LomL often jokes that my idea of a quick meal is to make hamburgers from scratch and I wouldn't know a TV dinner or packet meal if someone threw them at my head. Sadly, that's probably true. My inherent perfectionism imbues me with terrible guilt about not providing properly for my family if ever I'm pressed for time and find myself going for the quick option.
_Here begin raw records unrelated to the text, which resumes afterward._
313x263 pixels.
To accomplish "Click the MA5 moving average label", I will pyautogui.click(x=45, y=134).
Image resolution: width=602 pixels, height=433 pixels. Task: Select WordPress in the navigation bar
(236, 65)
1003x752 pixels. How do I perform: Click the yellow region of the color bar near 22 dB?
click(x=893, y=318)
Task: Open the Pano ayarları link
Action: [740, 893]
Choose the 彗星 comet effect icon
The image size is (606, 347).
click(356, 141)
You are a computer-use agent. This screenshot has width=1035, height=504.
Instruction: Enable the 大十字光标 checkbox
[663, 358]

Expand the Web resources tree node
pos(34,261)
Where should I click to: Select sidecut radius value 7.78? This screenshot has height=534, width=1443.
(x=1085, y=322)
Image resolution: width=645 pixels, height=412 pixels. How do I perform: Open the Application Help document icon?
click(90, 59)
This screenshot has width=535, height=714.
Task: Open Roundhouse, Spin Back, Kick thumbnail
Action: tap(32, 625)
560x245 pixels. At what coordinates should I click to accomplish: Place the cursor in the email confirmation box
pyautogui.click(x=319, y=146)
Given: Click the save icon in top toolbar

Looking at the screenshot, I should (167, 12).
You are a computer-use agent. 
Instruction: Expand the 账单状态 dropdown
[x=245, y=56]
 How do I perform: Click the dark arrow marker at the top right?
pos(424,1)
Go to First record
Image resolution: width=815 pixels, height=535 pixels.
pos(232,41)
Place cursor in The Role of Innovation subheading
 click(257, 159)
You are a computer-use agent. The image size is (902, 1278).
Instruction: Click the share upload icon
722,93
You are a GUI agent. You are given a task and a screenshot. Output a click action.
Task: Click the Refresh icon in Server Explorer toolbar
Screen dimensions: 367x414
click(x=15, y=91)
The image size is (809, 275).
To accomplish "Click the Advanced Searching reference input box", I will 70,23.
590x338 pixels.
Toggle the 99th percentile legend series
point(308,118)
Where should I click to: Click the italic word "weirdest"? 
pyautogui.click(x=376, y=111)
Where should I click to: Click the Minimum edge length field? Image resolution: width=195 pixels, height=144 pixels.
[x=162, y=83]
I've found that, over time, I've become something of a food-Nazi. Certain burger restaurants (I use the term loosely) are completely avoided by us. Not least of all because I worked there as a teenager and because I was served scrambled eggs with shell still in them...twice...in a row. Pft. I guess the up-side is that I knew they were real eggs and not the powdered stuff. Similarly, we avoid military chicken joints too. Not because we don't love the taste of the food, but because inevitably, every time I eat there, I end up with a terrible stomach upset. Which does make me stop and wonder what precisely is in that chicken to evoke my usually cast-iron stomach into violent paroxysms.

I buy fresh food which has been processed as little as possible. Where available I buy direct from farmer's markets and I choose my butcher because he can source all his meat locally. I don't buy fruit and veg from supermarkets, or meat and fish either. I limit the number of sauces or pre-prepared foods that come into the house and though I don't stop B1 and B2 from eating anything that they like, I do teach them about eating things in moderation. Increasingly, I'm finding there's a strong grass-roots movement that fits beautifully with what we're doing in our family. It brings me great joy when I hear influential people talking about the same things that we practice on a regular basis -
 Jamie Oliver in particular.

I believe that food plays an intrinsic part in our functioning, our moods, our energy levels and our capacity to realise our potentials. I truly believe that. I also believe that food should be a pleasure and not just a fuel.

This week, though, it was as much as I could manage to throw something resembling food at my family and return to my mire of depression at the failing of my internet connection.